━━━━━ PROVIDED INFORMATION

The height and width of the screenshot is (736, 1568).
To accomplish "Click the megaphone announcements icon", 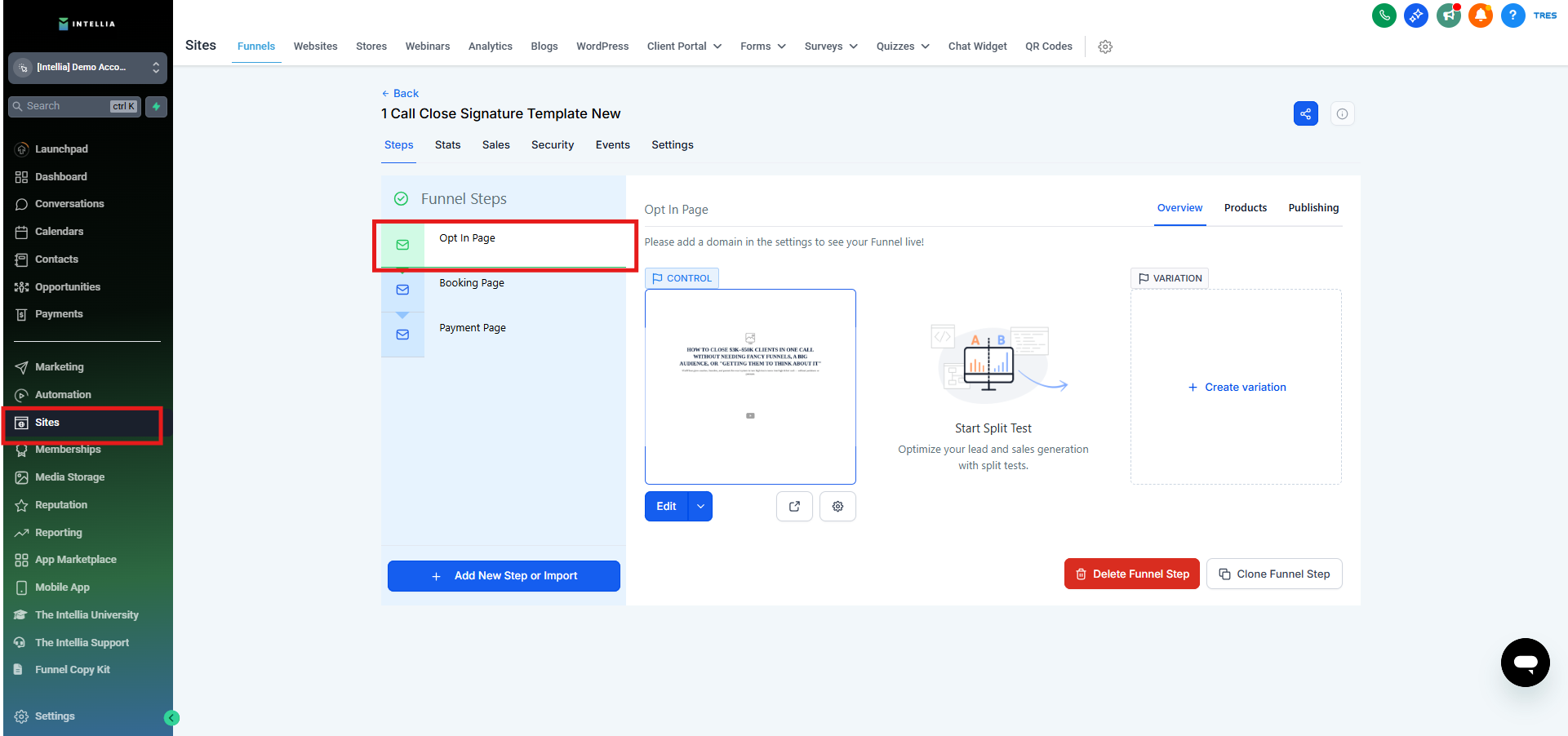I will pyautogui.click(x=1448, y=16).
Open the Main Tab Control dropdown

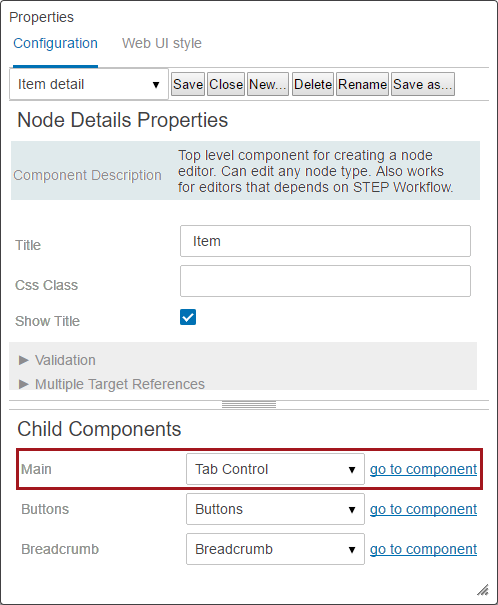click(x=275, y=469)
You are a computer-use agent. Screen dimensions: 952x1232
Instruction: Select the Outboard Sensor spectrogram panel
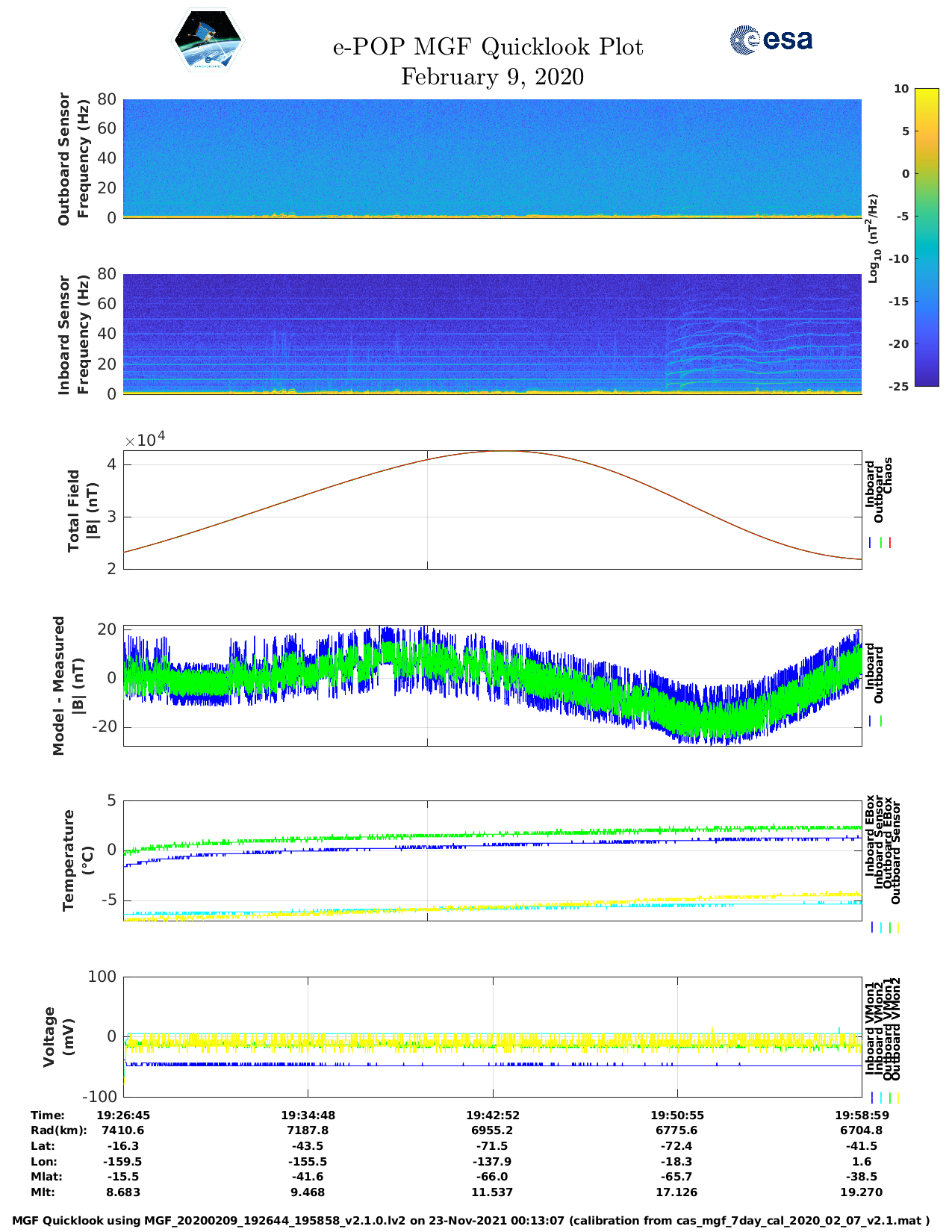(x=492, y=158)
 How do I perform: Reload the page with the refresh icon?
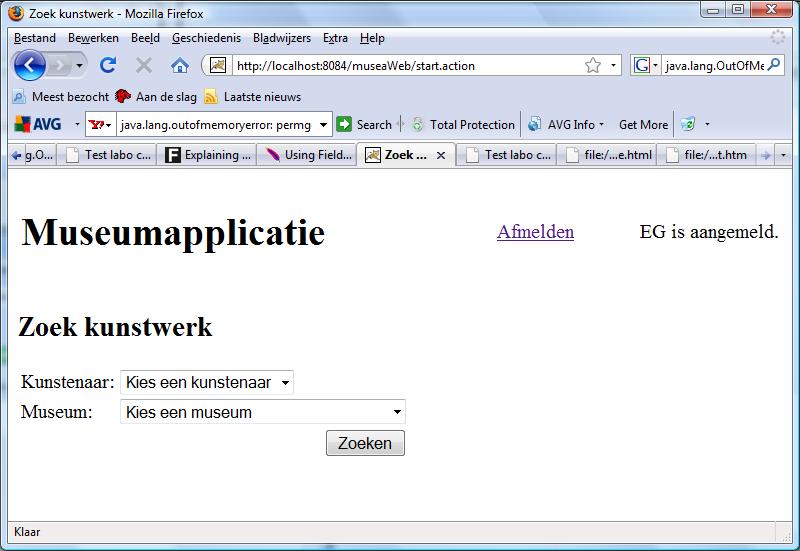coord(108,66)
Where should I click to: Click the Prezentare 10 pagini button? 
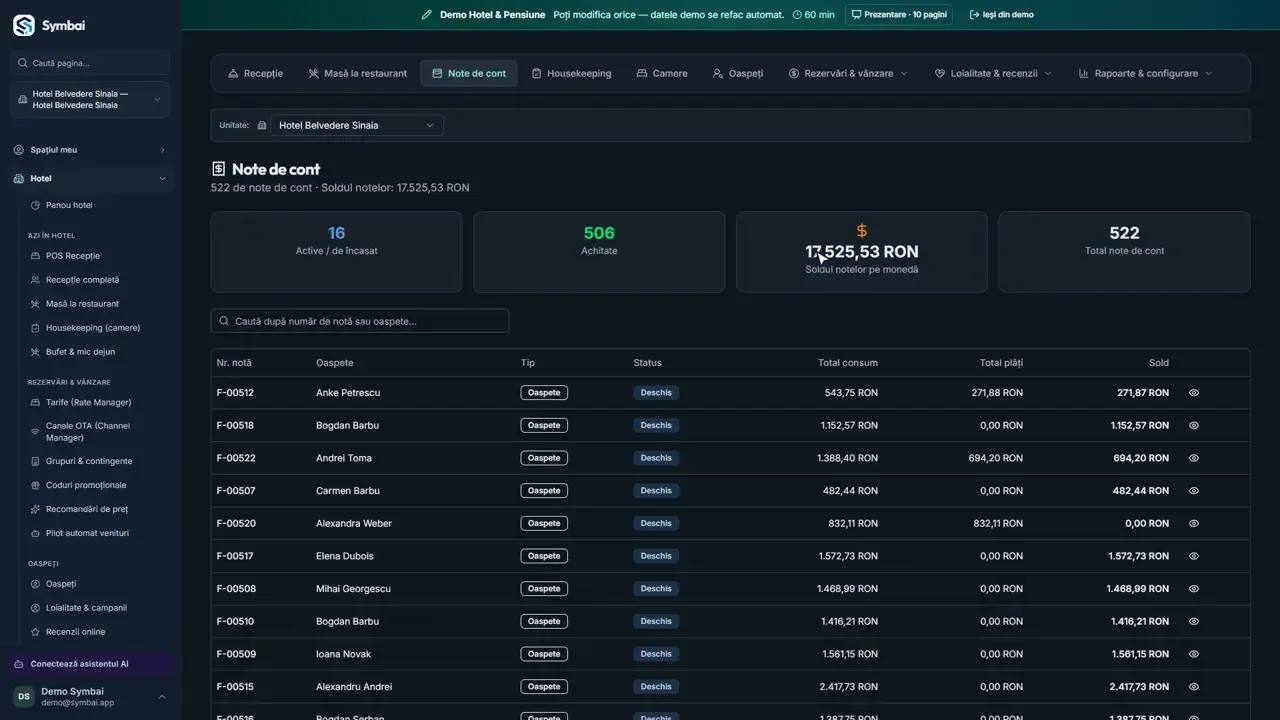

━━━━━━━━━━

YOUR ASSIGNMENT - Only the lines from the one containing "How do I perform: Reload" through the final line of the material should appear in the answer, copied exactly and without any picture.

REPLY TO THE EXERCISE -
 How do I perform: Reload the page with the refresh icon?
coord(108,66)
Where should I click to: Click the Prezentare 10 pagini button? 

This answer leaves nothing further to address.